■ TEXT BLOCK
● ● ● ●

= Richard Lapchick =

American activist

Richard E. Lapchick is a human rights activist and sportswriter.

== Early years ==
Lapchick's life passion began in Germany at the age of 14 while touring the Nazi internment camps of Dachau. While he was in Europe during the 1960 Summer Olympic Games, he discovered the profound impact that sports can have across all lines of race, color, creed, and religion. It was then that his dream to use sport as a vehicle for social change was born.

It reinforced his early experiences witnessing public hostility toward his father Joe Lapchick when, as the coach of the New York Knicks, he signed Nat "Sweetwater" Clifton, the first African-American player signed in the NBA in 1950. His earliest memory as a five-year-old was seeing an image of his father swinging from a tree across the street from his house where people were picketing against the inclusion of a black athlete in a "white" team.

== Activist work ==
In the 1970s, Lapchick started fighting apartheid and led the boycott of South African participation in international sports events, the Davis Cup in particular. Lapchick was physically attacked in his college office in February 1978 just as it looked like the Davis Cup was going to be canceled. He was attacked by men who proceeded to carve N-I-G-E-R into his stomach. Lapchick worked for the United Nations from 1978 to 1984. His activism led to a personal invitation from Nelson Mandela upon his presidential inauguration in 1994 after anti-apartheid movements were successful.

Lapchick founded the Center for the Study of Sport in Society (CSSS) in 1984 at Northeastern University and is now Director Emeritus. In 1993, Lapchick co-founded the Mentors in Violence Prevention program.

One year after the center's inception, Lapchick wanted to take its mission national and established the National Consortium for Academics and Sports (NCAS). For 40 years, the NCAS/ ISSJ has been "creating a better society by focusing on educational attainment and using the power and appeal of sport to positively affect social change." The NCAS was renamed the Institute for Sport and Social Justice

Lapchick helped create the National Student-Athlete Day in 1988 which to date has recognized more than 2.6 million high school students for being citizen-scholar-student-athletes.

● ● ● ●

■ DATA PROVIDED
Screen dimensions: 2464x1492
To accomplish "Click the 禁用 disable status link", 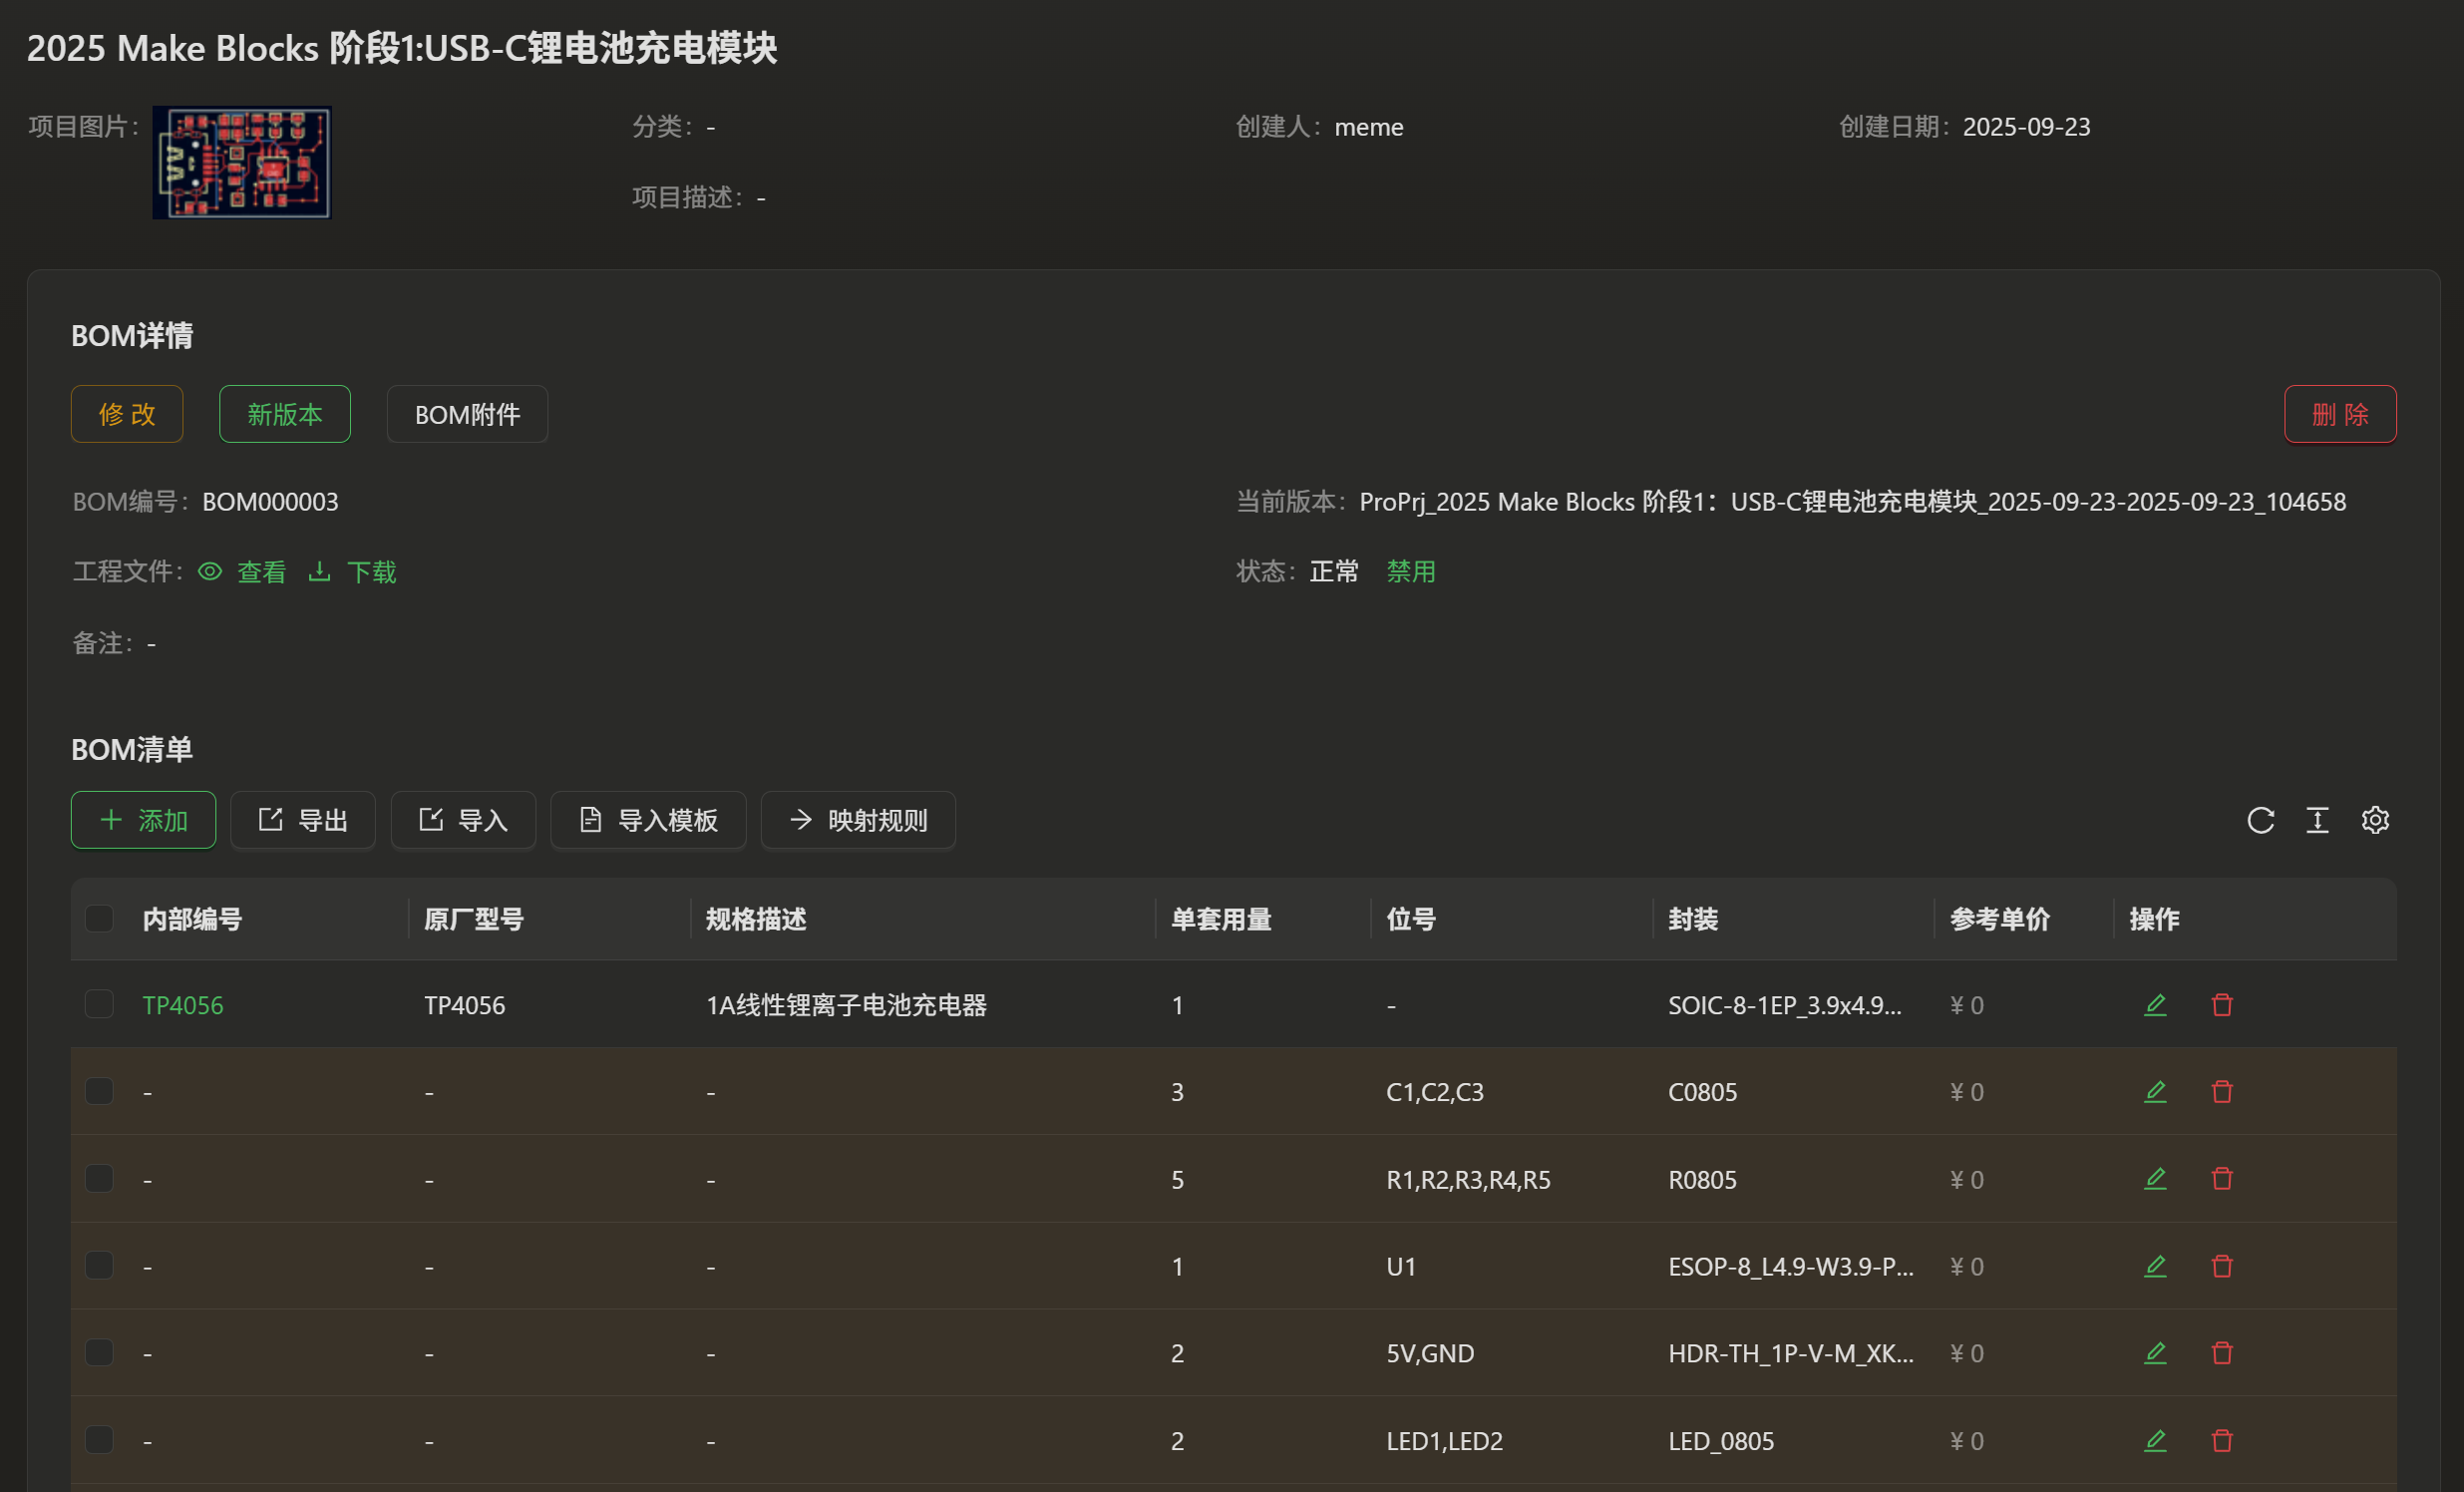I will tap(1410, 572).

● ● ● ●

■ EXERCISE TASK 1
How would you render this sentence from the Richard Lapchick biography in Spanish: "Lapchick founded the Center for the Study of Sport in Society (CSSS) in 1984 at Northeastern University and is now Director Emeritus."
■ EXERCISE TASK 2
Can you carry on the Richard Lapchick biography from its last sentence?

■ WRITTEN RESPONSE 1
Lapchick fundó el Centro para el Estudio del Deporte en la Sociedad (CSSS) en 1984 en la Universidad Northeastern y ahora es director emérito.

■ WRITTEN RESPONSE 2
Lapchick was engaged by the NBA in 2014 to help construct the case for why continued ownership of the Los Angeles Clippers by Donald Sterling was detrimental to the NBA after his racist remarks became public.

Lapchick is active in work against human trafficking and has added Shut-Out Trafficking to the NCAS's effort to combat human trafficking with week-long programs on NCAS campuses. Since 2014-15 there have been week-long programs on 28 NCAS campuses connecting with more than 54,570 participants. The program is partnered with the US Fund for UNICEF and the USOC Athletes Advisory Council and is funded by the Fetzer Institute.

Lapchick is a regular columnist for ESPN.com and the Sports Business Journal.

== Academic career ==
Lapchick received a doctorate in international history from the Graduate School of International Studies (now the Josef Korbel School of International Studies) at the University of Denver.

Lapchick was an associate professor of political science at Virginia Wesleyan College from 1970 to 1978 and a senior liaison officer at the United Nations between 1978 and 1984. He then served as director at Northeastern University's Center for the Study of Sport in Society for 17 years.

Lapchick accepted the endowed chair of the DeVos Sport Business Management Program at the University of Central Florida's College of Business Administration in 2001. In 2009 it was named the #1 MBA program in the nation for volunteer service. In 2015, Sport Business International named DeVos as one of the top three graduate sports business programs in the United States as well as one of the top five graduate sports business management programs internationally. During his time at DeVos, Lapchick was named as "One of the 100 Most Powerful People in Sport".

  Lapchick retired from the University of Central Florida in August 2023.While at the University of Central Florida, he remained President of the National Consortium for Academics and Sports (NCAS) and has established The Institute for Diversity and Ethics in Sport (TIDES) which serves as a comprehensive resource for issues related to gender and race in amateur, collegiate and professional sports. He is the author of the Racial and Gender Report Card (RGRC) published by TIDES.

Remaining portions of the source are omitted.